MATERIAL SUPPLIED:

# # # # # # #

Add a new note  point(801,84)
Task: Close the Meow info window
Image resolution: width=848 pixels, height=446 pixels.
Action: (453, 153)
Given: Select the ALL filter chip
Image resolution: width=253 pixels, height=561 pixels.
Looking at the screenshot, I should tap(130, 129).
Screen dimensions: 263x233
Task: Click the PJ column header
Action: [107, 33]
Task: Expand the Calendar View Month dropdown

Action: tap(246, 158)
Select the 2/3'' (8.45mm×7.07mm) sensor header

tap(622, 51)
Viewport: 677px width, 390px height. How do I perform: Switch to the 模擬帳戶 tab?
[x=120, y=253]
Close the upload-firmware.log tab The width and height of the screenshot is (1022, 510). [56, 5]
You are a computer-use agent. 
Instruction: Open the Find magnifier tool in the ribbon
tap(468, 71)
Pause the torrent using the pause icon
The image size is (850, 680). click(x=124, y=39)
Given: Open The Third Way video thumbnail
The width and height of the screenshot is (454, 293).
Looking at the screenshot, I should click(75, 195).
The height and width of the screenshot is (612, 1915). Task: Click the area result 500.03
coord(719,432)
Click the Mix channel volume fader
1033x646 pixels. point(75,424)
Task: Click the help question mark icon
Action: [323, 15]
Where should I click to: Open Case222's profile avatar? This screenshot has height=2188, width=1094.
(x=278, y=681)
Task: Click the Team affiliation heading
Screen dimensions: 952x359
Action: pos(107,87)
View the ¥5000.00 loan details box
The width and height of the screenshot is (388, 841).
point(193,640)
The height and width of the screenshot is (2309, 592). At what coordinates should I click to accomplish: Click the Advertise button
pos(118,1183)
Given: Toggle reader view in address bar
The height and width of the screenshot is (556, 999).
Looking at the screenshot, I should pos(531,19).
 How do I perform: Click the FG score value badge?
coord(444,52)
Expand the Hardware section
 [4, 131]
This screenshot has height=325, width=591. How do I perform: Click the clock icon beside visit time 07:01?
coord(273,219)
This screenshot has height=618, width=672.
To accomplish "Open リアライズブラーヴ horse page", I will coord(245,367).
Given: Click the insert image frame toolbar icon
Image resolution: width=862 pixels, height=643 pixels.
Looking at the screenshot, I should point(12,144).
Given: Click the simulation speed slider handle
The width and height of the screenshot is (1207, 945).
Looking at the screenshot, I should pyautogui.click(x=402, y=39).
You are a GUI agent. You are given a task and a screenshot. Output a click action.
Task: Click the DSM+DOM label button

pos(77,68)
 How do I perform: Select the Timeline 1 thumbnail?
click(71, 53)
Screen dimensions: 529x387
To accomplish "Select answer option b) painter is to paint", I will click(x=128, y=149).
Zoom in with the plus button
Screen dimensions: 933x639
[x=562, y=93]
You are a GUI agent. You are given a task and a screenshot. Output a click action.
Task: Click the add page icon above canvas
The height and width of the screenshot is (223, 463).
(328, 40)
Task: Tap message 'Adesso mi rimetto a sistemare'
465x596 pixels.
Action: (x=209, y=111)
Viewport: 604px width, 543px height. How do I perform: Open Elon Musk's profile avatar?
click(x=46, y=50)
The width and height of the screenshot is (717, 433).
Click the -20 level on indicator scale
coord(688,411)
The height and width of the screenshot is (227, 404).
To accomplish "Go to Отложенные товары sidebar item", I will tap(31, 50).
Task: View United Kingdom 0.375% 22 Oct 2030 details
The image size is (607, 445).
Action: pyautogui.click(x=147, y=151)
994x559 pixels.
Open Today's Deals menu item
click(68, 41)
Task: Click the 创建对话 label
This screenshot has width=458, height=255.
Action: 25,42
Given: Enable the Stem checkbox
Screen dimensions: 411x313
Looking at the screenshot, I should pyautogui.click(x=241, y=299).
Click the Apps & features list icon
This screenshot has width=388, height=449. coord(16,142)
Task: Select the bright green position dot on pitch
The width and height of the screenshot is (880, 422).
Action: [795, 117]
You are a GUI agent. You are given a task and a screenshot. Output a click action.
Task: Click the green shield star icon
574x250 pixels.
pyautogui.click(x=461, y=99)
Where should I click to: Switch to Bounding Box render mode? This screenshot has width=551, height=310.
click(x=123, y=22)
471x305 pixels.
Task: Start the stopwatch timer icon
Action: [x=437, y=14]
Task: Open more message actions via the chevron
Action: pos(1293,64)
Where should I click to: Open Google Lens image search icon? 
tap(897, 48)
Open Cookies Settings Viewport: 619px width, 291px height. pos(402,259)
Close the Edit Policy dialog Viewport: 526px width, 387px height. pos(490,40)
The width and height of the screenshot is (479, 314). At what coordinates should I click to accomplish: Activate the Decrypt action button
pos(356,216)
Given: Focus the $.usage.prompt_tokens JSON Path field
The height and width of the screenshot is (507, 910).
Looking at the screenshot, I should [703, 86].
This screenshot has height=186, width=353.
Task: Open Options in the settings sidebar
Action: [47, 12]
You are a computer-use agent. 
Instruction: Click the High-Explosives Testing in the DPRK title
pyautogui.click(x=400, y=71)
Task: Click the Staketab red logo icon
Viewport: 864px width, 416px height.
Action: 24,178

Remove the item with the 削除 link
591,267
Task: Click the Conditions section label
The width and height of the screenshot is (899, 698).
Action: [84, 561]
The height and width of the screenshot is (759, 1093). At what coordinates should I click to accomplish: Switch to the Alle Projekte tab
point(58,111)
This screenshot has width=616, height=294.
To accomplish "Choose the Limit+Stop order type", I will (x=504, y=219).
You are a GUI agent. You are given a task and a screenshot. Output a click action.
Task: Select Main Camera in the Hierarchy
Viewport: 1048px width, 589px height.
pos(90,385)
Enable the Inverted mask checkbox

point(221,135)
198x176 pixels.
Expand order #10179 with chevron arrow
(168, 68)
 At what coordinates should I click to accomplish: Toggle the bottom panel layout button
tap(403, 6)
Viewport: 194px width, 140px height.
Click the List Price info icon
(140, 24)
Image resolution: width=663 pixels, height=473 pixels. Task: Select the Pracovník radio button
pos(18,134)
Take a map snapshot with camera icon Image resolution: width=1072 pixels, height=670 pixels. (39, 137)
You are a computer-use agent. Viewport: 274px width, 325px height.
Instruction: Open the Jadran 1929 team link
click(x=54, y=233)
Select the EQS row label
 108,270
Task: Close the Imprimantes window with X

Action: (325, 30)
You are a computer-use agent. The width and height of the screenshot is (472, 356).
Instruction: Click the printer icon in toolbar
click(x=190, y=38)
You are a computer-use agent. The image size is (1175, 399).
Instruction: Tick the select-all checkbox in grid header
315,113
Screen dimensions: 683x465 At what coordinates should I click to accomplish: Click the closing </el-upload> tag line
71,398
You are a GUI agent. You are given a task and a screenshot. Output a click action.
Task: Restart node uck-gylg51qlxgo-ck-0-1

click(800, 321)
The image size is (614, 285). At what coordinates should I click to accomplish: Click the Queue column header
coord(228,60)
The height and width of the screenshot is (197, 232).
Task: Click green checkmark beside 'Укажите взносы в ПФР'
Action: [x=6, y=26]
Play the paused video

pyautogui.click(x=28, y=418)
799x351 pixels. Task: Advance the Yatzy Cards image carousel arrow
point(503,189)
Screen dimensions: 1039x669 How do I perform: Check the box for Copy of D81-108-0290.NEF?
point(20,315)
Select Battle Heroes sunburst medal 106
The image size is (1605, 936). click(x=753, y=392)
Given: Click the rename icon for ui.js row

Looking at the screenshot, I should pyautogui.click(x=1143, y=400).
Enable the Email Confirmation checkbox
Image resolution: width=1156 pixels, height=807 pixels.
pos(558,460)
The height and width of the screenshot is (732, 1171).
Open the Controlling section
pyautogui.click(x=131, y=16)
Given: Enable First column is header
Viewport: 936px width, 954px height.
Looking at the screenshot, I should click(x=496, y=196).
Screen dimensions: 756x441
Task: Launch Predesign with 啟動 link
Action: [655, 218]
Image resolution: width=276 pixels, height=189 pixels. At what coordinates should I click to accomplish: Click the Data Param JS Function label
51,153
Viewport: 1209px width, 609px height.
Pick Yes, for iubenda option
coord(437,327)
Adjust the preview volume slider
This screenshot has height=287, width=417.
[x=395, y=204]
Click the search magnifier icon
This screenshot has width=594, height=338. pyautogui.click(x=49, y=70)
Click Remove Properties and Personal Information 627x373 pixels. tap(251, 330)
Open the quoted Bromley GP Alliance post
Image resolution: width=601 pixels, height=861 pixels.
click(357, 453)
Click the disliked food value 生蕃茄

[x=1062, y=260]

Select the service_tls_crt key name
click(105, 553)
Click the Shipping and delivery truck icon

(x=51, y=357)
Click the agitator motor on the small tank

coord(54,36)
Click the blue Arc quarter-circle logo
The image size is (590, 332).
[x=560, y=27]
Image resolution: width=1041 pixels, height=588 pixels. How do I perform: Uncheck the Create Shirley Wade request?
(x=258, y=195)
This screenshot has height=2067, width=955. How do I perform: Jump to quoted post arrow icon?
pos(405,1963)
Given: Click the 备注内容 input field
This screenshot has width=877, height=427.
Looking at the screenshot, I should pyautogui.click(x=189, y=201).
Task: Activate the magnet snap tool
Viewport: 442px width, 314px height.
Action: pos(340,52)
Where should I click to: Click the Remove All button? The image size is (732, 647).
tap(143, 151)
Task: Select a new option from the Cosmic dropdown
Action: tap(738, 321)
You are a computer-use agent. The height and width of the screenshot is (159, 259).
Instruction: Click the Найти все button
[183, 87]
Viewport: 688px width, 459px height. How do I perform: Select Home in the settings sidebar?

# # # # # # #

TO DO:
The records above should be printed exactly, please, from the first line through the line containing "Given: Select the ALL filter chip", with both ends kept and nothing past it.

ANSWER TO THIS EXERCISE:
Add a new note  point(801,84)
Task: Close the Meow info window
Image resolution: width=848 pixels, height=446 pixels.
Action: (453, 153)
Given: Select the ALL filter chip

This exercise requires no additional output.